AIM A:
Copy the Arizona State football article from "Norvell's offense will" to "the three candidates)", replacing "smashmouth football" with "ground-and-pound football".
AIM B:
Translate this sentence from the Arizona State football article into Spanish: "This philosophy has two immediate benefits for the 2012 Sun Devil team."

DOCUMENT TEXT:
With roster that was laden with experience and a pair of veteran coordinators, the 2011 Arizona State Sun Devils were most readily differentiated from their 2010 counterparts by their all-new uniforms.
A year later, the 2012 team may only be familiar due to those uniforms.
This season is one of major change both on and off the field for the Sun Devils. More than a dozen starters have left, the entire coaching staff has changed and the culture that is ASU football has a markedly different feel to it.
Through all of these necessary changes, the ones that will be most readily apparent are the new schemes that will be featured on both sides of the football.
Todd Graham has tabbed longtime assistants Mike Norvell and Paul Randolph to head the offense and defense respectively. Their philosophies are much different than what Sun Devil fans have seen in recent years during the Dennis Erickson era.
The change begins this Tuesday, March 13th, when the Sun Devils will open their spring practices.
Let's now take a look at what the new schemes will bring, and which players could factor in heavily over between Tuesday and April 21st's spring game.
In 2011, Brock Osweiler shattered a number of school passing records, among them the mark for single season attempts. His 516 throws broke Andrew Walter's mark of 483 set in 2004.
It's only a slight exaggeration to say that it may take ASU quarterbacks two seasons to match that mark.
Norvell's offense will feature a return to smashmouth football. He has stated in a number of interviews that he envisions an ideal of at least a 60/40 run-to-pass split. By pounding the ball on the ground, the hope is to draw the secondary up to the line of scrimmage and then exploit that with play-action passes.
This philosophy has two immediate benefits for the 2012 Sun Devil team.
First off, the team will be featuring a fifth new starting quarterback in five years. The primary storyline of both spring and fall camps will be the three-way battle between Michael Eubank, Mike Bercovici and Taylor Kelly for the starting job. (Click here for a detail roundtable breakdown over the three candidates)
Regardless of who wins, they will be making their first career start--and in Eubank's case, his first NCAA game action--when the Devils take the field against NAU on September 1st. As anyone who has ever followed football knows, a quarterback's best friend is an effective running game.
That leads to the next major benefit. In order to run so much, the team will need many capable running backs, and ASU will feature several, although not all will be here for the spring.
Leading the way is returning starter Cameron Marshall. Last season, he became the first Sun Devil since 2006 to eclipse 1,000 yards in a season, and his 18 rushing touchdowns tied the school record. But behind him this spring will be many unknowns.

Records of locating words and elements:
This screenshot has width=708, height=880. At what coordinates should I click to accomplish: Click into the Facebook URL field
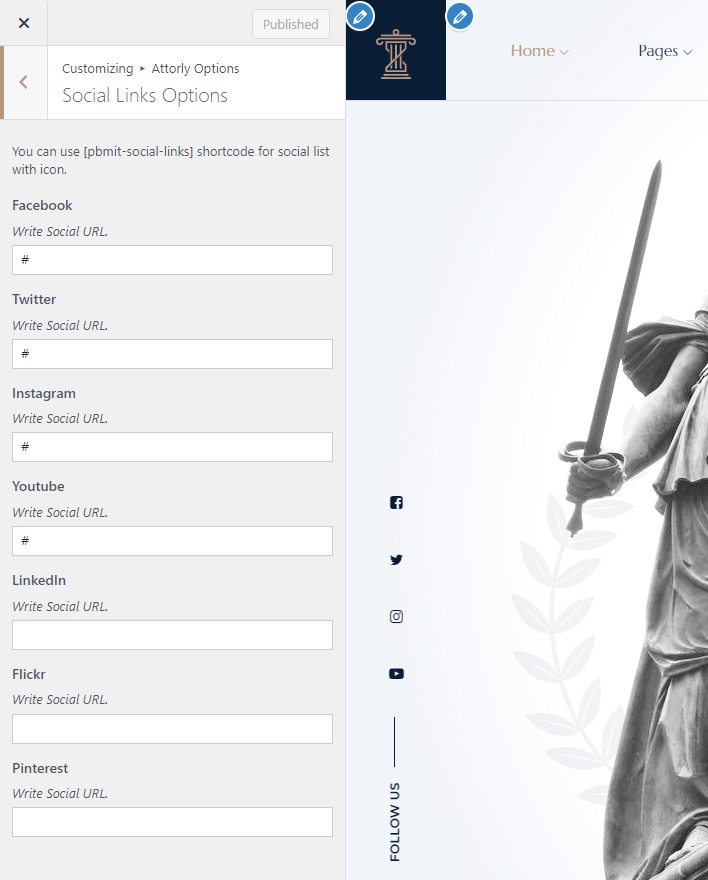(172, 260)
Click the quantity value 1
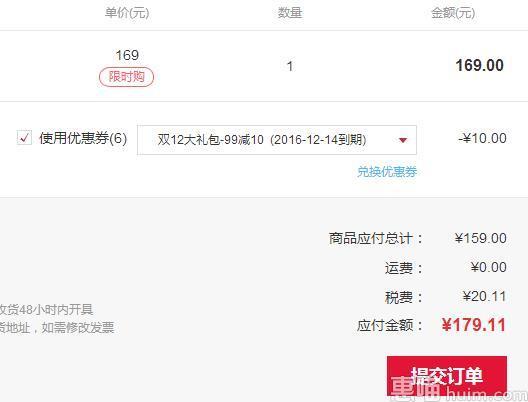This screenshot has width=528, height=402. [x=290, y=66]
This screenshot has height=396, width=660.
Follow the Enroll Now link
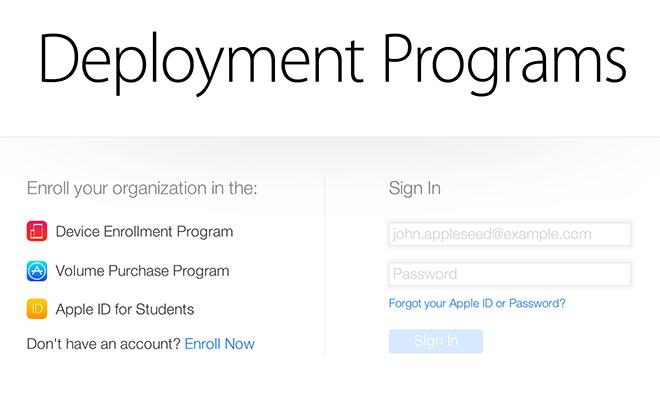click(220, 344)
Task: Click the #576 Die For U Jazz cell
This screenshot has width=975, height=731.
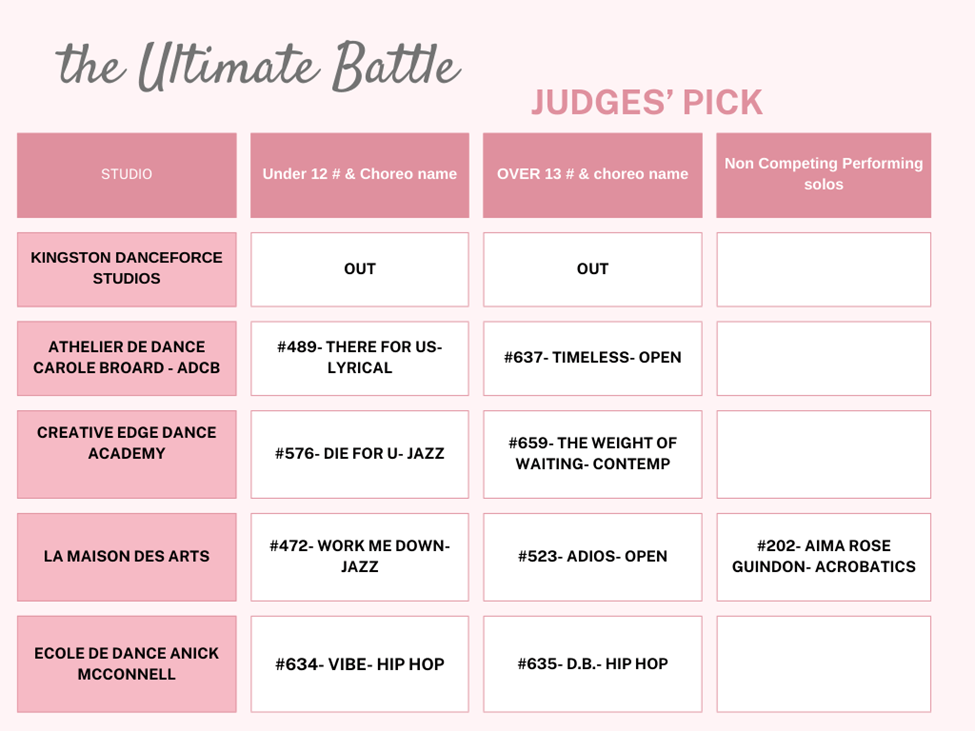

EXERCISE OUTPUT A:
Norvell's offense will feature a return to ground-and-pound football. He has stated in a number of interviews that he envisions an ideal of at least a 60/40 run-to-pass split. By pounding the ball on the ground, the hope is to draw the secondary up to the line of scrimmage and then exploit that with play-action passes.
This philosophy has two immediate benefits for the 2012 Sun Devil team.
First off, the team will be featuring a fifth new starting quarterback in five years. The primary storyline of both spring and fall camps will be the three-way battle between Michael Eubank, Mike Bercovici and Taylor Kelly for the starting job. (Click here for a detail roundtable breakdown over the three candidates)

EXERCISE OUTPUT B:
Esta filosofía tiene dos beneficios inmediatos para el equipo de los Sun Devils de 2012.